### TASK DESCRIPTION
Repeat the lines of the listing below from the one holding "Viewport: 808px width, 341px" through the one holding "I will point(216,365).", both included.

(Item coordinate data)
---------------
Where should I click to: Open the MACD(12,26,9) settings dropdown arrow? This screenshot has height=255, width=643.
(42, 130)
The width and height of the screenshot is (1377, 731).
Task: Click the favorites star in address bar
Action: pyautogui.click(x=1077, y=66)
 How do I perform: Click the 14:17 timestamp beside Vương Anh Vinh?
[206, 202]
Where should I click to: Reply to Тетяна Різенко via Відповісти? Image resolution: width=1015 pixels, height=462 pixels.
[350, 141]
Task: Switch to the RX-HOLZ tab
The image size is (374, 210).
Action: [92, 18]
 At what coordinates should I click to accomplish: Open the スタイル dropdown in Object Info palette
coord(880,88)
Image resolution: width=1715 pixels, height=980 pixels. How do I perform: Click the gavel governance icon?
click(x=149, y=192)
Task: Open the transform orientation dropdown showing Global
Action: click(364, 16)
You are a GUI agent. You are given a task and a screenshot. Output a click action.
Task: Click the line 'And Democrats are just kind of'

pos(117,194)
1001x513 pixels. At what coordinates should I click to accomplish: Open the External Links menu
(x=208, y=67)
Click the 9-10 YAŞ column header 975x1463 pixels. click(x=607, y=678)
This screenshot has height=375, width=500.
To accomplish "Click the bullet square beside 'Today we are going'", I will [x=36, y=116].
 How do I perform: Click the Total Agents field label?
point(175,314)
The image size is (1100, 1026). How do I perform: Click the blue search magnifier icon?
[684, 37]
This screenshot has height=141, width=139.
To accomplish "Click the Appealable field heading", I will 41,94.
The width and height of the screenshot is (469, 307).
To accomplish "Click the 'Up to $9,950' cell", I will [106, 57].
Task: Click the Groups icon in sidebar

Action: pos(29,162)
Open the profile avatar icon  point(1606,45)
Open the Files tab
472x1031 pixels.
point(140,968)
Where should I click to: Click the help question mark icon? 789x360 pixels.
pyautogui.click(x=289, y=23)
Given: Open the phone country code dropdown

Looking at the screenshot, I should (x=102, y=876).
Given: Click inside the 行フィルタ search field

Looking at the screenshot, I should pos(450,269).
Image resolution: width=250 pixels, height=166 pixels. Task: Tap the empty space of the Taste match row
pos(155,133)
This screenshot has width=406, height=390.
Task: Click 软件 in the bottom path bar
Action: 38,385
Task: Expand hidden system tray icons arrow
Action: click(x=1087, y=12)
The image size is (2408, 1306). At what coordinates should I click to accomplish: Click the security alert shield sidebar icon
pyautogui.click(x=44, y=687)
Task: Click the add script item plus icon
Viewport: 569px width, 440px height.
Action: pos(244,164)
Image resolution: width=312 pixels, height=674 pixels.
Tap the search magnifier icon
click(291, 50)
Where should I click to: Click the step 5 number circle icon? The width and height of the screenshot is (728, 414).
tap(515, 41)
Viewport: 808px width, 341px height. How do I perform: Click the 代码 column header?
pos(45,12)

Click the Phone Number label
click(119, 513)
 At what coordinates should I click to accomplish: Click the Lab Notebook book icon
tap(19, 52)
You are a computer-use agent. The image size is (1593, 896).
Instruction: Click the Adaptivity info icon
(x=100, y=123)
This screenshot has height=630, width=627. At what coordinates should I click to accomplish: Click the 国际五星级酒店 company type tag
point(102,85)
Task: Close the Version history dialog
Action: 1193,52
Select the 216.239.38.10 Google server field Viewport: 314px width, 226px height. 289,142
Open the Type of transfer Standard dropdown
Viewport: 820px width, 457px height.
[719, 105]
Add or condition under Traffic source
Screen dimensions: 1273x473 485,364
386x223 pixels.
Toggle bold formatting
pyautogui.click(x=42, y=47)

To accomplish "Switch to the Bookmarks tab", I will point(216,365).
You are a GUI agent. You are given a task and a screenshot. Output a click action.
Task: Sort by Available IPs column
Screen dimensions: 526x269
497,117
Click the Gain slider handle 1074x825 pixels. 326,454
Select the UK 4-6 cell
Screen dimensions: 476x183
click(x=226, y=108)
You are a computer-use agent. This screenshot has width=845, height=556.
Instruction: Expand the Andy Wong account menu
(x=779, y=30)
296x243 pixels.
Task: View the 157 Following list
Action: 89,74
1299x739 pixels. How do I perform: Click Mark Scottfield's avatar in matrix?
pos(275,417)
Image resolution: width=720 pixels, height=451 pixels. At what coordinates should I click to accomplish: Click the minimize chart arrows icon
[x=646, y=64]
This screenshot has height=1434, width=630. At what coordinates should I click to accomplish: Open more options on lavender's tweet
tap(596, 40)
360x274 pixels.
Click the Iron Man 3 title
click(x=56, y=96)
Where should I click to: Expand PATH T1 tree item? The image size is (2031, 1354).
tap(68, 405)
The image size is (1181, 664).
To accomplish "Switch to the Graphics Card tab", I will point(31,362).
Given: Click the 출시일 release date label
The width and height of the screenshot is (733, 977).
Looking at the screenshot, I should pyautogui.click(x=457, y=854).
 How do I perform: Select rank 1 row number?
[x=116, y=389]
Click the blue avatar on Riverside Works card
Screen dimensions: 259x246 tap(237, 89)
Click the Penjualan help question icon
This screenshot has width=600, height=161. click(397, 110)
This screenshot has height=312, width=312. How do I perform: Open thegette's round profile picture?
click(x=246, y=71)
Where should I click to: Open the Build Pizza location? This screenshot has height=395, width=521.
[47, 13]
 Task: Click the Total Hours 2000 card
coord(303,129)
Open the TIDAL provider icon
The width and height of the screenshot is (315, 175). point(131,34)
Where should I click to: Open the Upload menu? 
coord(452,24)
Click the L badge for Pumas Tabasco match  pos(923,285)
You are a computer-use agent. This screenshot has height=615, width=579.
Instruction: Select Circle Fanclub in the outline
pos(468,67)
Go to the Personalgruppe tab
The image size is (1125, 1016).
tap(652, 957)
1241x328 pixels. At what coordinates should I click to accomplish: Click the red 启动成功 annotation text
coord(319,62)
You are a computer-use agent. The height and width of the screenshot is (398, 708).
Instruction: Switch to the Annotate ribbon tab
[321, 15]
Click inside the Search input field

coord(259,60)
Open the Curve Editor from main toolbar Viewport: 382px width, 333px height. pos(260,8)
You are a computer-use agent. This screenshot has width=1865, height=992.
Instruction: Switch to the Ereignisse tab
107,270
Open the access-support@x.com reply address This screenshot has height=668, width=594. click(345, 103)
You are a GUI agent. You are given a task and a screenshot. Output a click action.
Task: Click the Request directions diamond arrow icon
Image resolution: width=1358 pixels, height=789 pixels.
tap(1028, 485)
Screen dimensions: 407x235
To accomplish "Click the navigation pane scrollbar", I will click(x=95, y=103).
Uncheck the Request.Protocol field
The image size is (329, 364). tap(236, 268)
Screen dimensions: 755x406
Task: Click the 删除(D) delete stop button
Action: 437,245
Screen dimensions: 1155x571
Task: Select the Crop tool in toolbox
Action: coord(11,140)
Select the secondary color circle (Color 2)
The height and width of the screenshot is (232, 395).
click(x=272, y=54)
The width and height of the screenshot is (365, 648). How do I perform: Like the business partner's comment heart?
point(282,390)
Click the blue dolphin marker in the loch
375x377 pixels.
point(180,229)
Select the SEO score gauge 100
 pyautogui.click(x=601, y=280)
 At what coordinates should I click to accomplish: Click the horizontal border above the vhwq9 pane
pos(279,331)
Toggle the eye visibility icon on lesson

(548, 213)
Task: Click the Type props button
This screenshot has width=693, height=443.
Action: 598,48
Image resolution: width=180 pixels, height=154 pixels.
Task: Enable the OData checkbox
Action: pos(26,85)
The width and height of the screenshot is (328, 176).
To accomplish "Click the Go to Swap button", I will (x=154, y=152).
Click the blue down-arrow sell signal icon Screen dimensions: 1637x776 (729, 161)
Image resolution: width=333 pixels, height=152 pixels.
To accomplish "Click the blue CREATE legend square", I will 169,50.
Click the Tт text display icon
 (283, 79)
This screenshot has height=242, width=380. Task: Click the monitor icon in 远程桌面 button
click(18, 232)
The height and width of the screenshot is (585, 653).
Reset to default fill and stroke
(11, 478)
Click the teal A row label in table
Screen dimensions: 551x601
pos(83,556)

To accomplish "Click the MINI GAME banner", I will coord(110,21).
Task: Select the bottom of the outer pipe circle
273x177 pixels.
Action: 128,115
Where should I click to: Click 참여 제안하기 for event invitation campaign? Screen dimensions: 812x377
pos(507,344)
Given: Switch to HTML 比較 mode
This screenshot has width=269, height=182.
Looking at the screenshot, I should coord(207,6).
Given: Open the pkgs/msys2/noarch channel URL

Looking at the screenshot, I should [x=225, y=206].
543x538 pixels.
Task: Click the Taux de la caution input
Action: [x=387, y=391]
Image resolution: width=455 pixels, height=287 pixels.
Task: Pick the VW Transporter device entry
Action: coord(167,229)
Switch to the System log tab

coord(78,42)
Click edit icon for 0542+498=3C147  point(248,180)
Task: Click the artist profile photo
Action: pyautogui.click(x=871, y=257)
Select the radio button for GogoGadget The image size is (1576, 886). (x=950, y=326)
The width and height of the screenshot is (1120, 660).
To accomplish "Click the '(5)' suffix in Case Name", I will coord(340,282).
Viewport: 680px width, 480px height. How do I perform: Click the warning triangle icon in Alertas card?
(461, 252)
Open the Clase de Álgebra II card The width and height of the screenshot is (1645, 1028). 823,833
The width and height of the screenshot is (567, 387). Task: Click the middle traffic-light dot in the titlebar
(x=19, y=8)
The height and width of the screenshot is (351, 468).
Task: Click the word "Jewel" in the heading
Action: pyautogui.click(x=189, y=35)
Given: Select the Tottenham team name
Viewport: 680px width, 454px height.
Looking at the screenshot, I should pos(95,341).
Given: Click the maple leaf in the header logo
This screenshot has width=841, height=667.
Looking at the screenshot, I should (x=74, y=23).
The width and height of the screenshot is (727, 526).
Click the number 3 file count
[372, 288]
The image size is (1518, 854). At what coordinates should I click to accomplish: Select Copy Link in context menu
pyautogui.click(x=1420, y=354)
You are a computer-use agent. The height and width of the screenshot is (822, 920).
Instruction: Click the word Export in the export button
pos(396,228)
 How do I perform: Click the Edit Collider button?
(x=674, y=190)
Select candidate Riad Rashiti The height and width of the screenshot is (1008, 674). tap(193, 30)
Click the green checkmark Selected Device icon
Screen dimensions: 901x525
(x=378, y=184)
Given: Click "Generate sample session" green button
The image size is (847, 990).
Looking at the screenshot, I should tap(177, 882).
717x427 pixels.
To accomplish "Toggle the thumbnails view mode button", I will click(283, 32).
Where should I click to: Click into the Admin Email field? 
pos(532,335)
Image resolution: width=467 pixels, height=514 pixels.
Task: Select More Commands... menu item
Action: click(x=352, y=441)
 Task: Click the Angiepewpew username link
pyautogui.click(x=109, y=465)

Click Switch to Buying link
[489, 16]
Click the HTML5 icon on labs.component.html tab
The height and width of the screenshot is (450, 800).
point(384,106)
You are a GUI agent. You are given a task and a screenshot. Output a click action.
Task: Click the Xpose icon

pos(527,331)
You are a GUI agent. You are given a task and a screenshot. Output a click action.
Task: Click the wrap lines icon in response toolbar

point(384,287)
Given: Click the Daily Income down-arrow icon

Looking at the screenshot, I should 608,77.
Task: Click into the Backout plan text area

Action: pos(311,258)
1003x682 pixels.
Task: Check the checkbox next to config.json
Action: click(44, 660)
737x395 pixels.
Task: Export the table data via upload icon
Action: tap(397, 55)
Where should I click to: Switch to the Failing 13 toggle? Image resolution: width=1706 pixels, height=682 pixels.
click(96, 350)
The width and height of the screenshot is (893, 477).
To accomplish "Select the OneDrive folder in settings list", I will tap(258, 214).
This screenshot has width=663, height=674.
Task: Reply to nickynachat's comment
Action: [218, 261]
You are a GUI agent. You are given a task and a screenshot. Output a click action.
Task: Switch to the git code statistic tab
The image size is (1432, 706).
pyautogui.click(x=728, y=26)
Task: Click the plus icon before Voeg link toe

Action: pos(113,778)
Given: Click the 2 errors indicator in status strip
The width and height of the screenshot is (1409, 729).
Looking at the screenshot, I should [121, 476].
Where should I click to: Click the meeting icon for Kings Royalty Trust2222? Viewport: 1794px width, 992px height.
---------------
### THE COMPLETED TASK
Viewport: 808px width, 341px height. How do I perform: Click the 代码 column header?
pos(45,12)

Click the Phone Number label
click(119, 513)
 At what coordinates should I click to accomplish: Click the Lab Notebook book icon
tap(19, 52)
You are a computer-use agent. The image size is (1593, 896).
Instruction: Click the Adaptivity info icon
(x=100, y=123)
This screenshot has height=630, width=627. At what coordinates should I click to accomplish: Click the 国际五星级酒店 company type tag
point(102,85)
Task: Close the Version history dialog
Action: 1193,52
Select the 216.239.38.10 Google server field Viewport: 314px width, 226px height. 289,142
Open the Type of transfer Standard dropdown
Viewport: 820px width, 457px height.
[719, 105]
Add or condition under Traffic source
Screen dimensions: 1273x473 485,364
386x223 pixels.
Toggle bold formatting
pyautogui.click(x=42, y=47)

To accomplish "Switch to the Bookmarks tab", I will point(216,365).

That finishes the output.